Così, il gruppo di miliardari si prepara ogni mattina e si riversa nelle strade dell'isola caraibica nella speranza di trovare la loro isola che non c'è. Na ricerca estenuante, per alcuni versi, ma che non demoralizza di certo il gruppo di investitori. Nel caso in cui non dovessero trovare un'area in grado di soddisfarli, potrebbero decidere di trasferirsi all'interno di Old San Juan, il centro storico della capitale portoricana già abitato dalla prima ondata di paperoni delle criptovalute.
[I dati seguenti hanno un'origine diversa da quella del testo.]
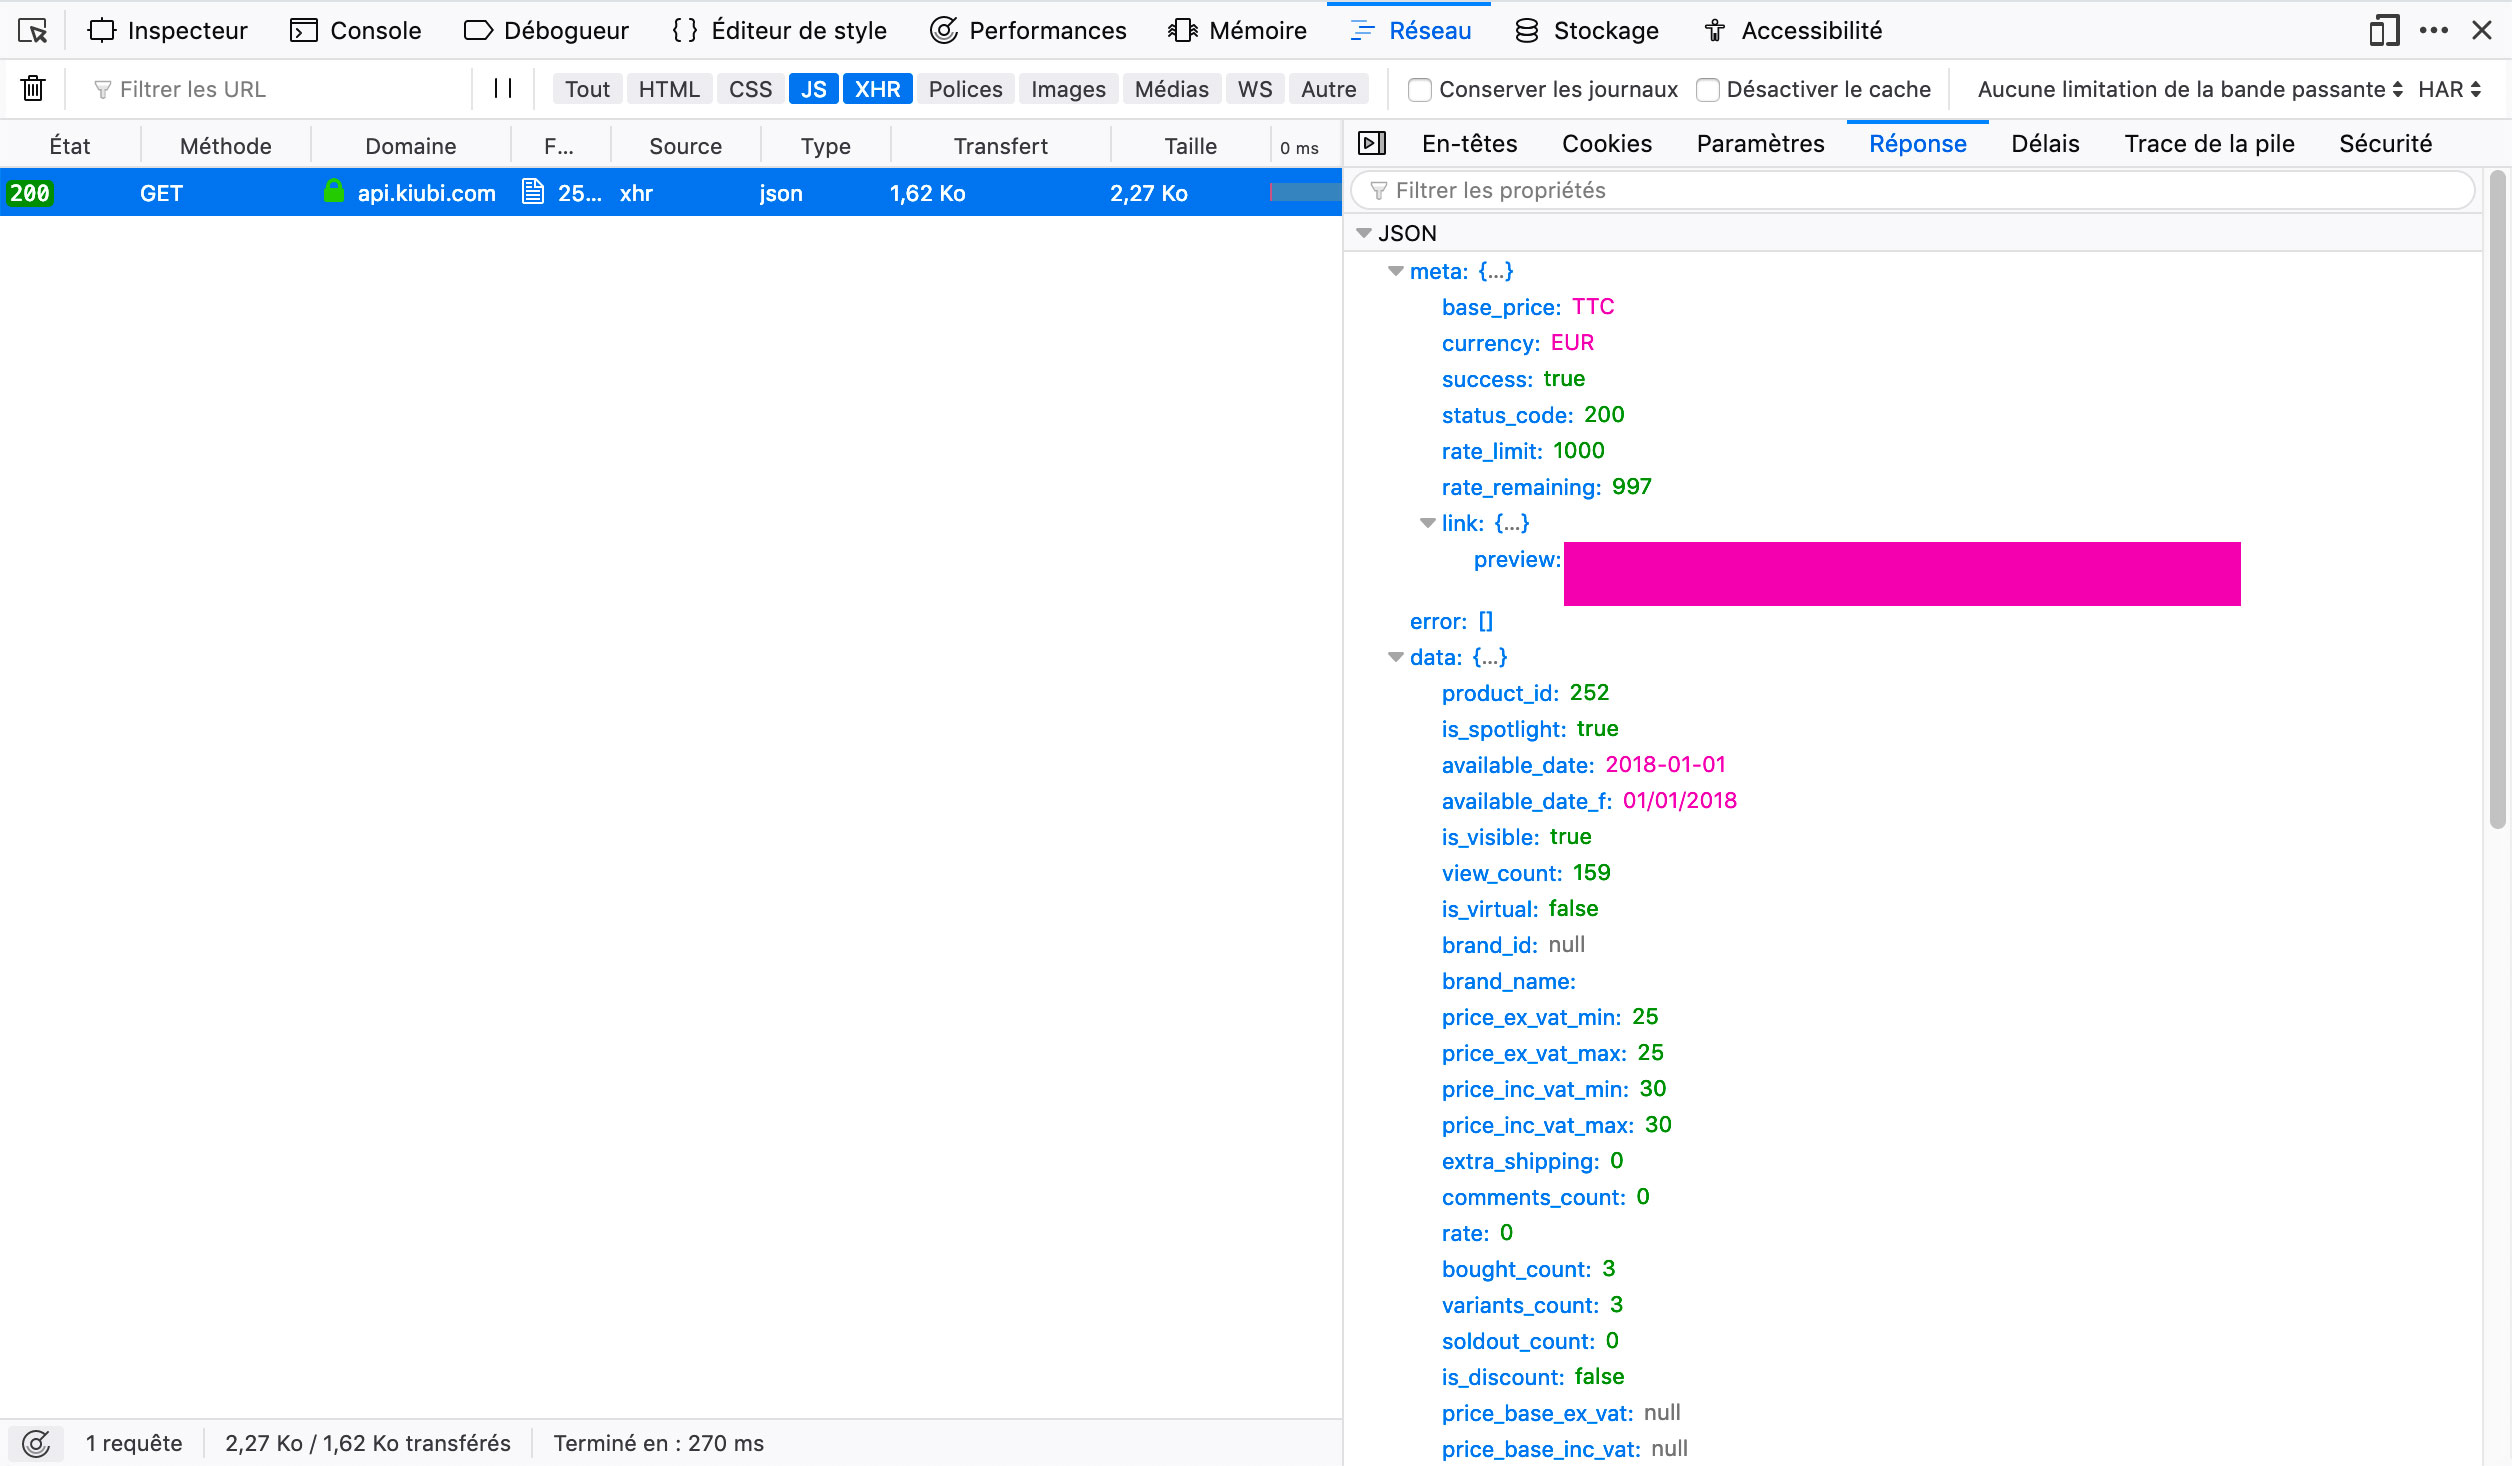The image size is (2512, 1466).
Task: Open the devtools three-dots options menu
Action: tap(2433, 31)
I purtopianesi in un locale del centro città (foto tratta da New York Times)
Perché Puerto Rico
Pur tra mille difficoltà, la volontà dei puertopianesi appare ferrea. Come amano ripetere in più occasioni, sono mossi dalle migliori intenzioni: hanno scelto Puerto Rico per "merito" dell'uragano Maria e vogliono aiutare l'isola a risollevarsi. "Siamo capitalisti benevoli – ripetono alcuni – venuti qui per realizzare un'economia benevola". Al momento, mentre la ricerca della loro valle incantata va avanti a rilento, stanno trattando con il governo per realizzare una banca per criptovalute: dovessero riuscire a spuntarla, sarebbe la prima di questo genere in tutto il mondo.
Mera questione economica?
Qualcun altro, però, intravede altre motivazioni alla base della scelta dei neo-paperoni delle criptovalute. E molto meno poetica rispetto a quanto vanno sbandierando ai quattro venti. Puerto Rico, pur appartenendo formalmente alla federazione degli Stati Uniti, ha un sistema di tassazione così favorevole da poter essere considerato una sorta di paradiso fiscale. Non ci sono tasse federali né a livello personale né sugli utili e profitti realizzati dalle società con sede a Puerto Rico, mentre la tassazione aziendale resta comunque favorevole.
E anche se una larga fetta di popolazione vede nei criptomiliardari un'occasione di rilancio e rinascita per l'isola, molti altri storcono un po' il naso. Qualcuno sospetta che la tassazione favorevole sia il loro unico interesse reale e che, presto, potrebbero cambiare idea e tentare di costruire la loro città utopica in un altro stato, dove il sistema fiscale li avvantaggi ulteriormente. A questo si unisce un malcontento generale per il trattamento di favore riservato ai nuovi arrivati, mentre la popolazione locale si barcamena tra mille difficoltà e un livello di tassazione molto più elevato.